Problema breve A: Segundo o excerto para leitura, em que data apresentou o governo às associações e grupos do setor cultural propostas concretas sobre a proteção social dos profissionais da cultura?

Excerto para leitura:

Estatuto dos profissionais da área da cultura: Governo ainda vai a tempo de corrigir erros graves da sua proposta para proteção social de trabalhadores/as independentes da cultura
A 8 de abril de 2021, ao fim de quatro meses de espera, o governo apresentou às associações e grupos do setor cultural propostas concretas sobre novas regras e prestações para a proteção social dos profissionais da área da cultura a integrarem o novo estatuto.
Apesar de ainda não nos ter sido dada a conhecer a proposta completa, consideramos que devemos pronunciar-nos sobre o que está já em cima da mesa.
1. Para quem trabalha por conta de outrem (incluindo todos os tipos de contratos de trabalho) é relevante a redução do prazo de garantia para acesso à proteção no desemprego, que saudamos. No entanto, o governo recuou face à proposta que já tinha apresentado anteriormente e com a qual tínhamos concordado - apresentando agora 180 dias de trabalho nos últimos 18 meses, quando já tinha anunciado 180 dias nos últimos 24 meses. Esta nova posição garante menos proteção e não foi justificada pelo governo. Por sua vez, o prazo de concessão do subsídio ainda não nos foi dado a conhecer.

Problema breve B: Transcreva fielmente todos os registos que se seguem, omitindo as imagens na sua resposta.

Dados de trabalho:

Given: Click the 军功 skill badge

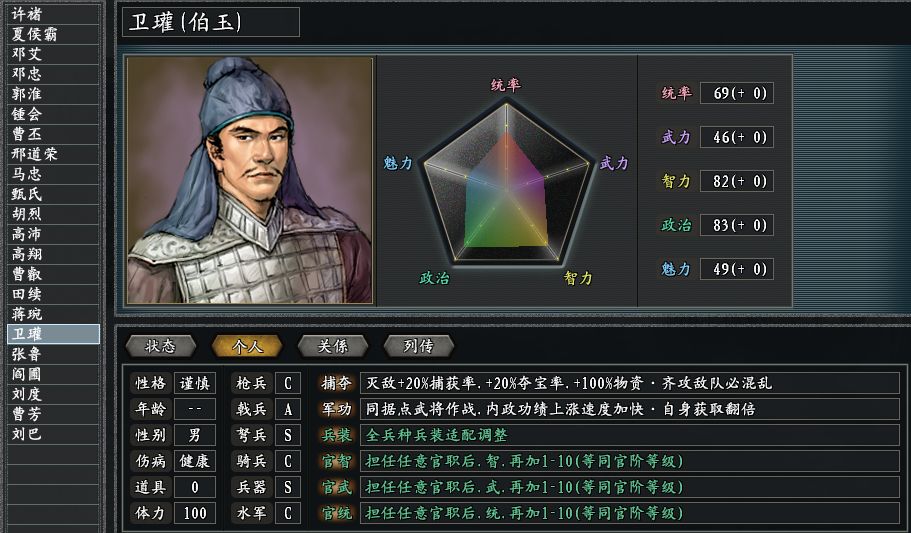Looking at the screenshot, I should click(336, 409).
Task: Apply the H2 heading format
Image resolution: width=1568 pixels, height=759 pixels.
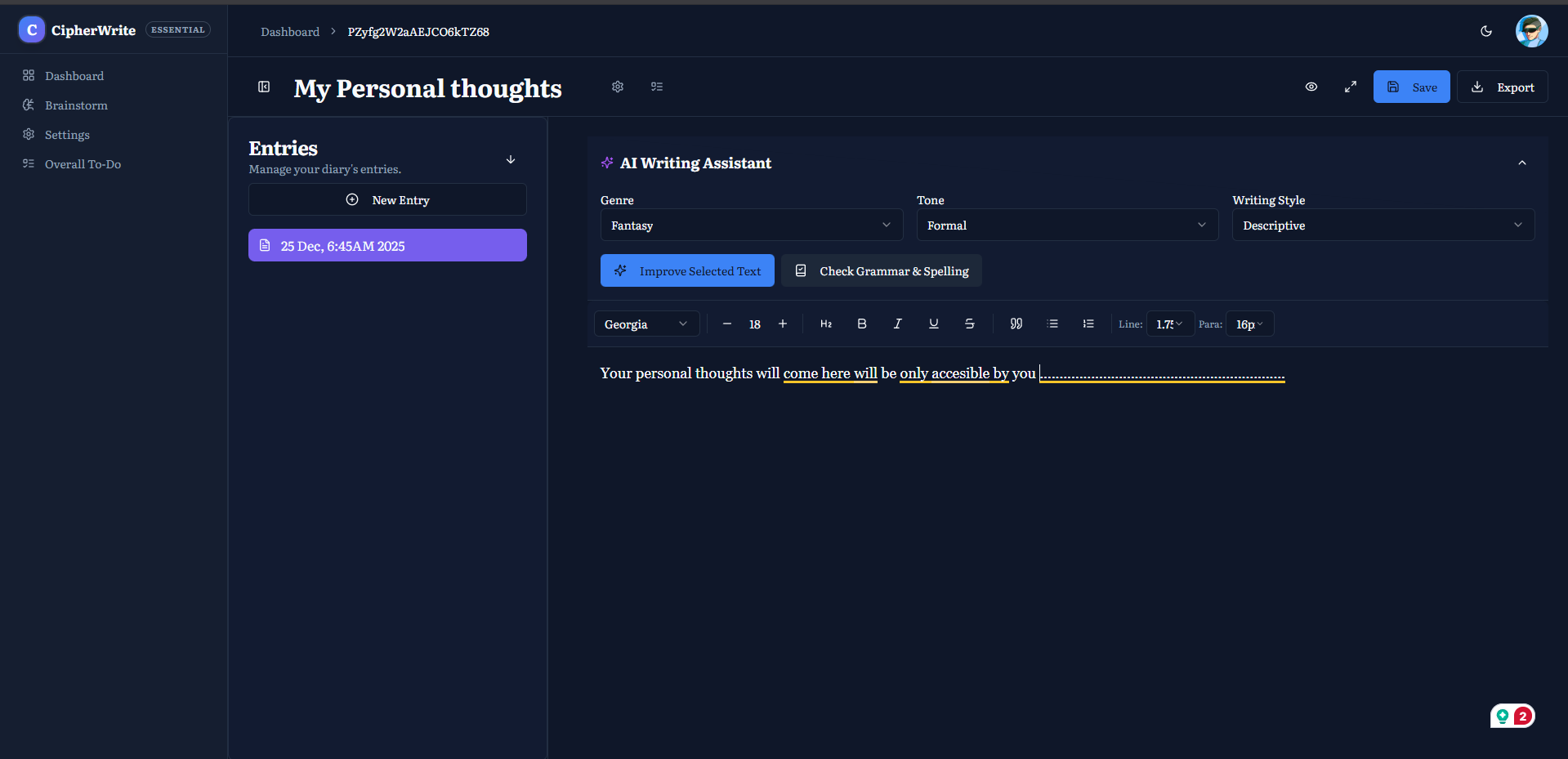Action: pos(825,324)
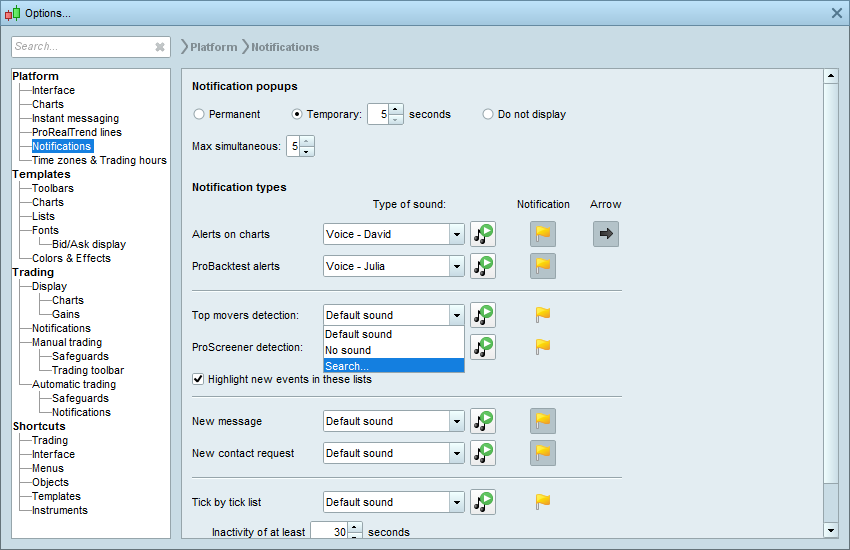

Solução A: A 8 de abril de 2021.

Solução B:
Given: Click the 军功 skill badge

Looking at the screenshot, I should click(336, 409).
Task: Apply the H2 heading format
Image resolution: width=1568 pixels, height=759 pixels.
Action: pos(825,324)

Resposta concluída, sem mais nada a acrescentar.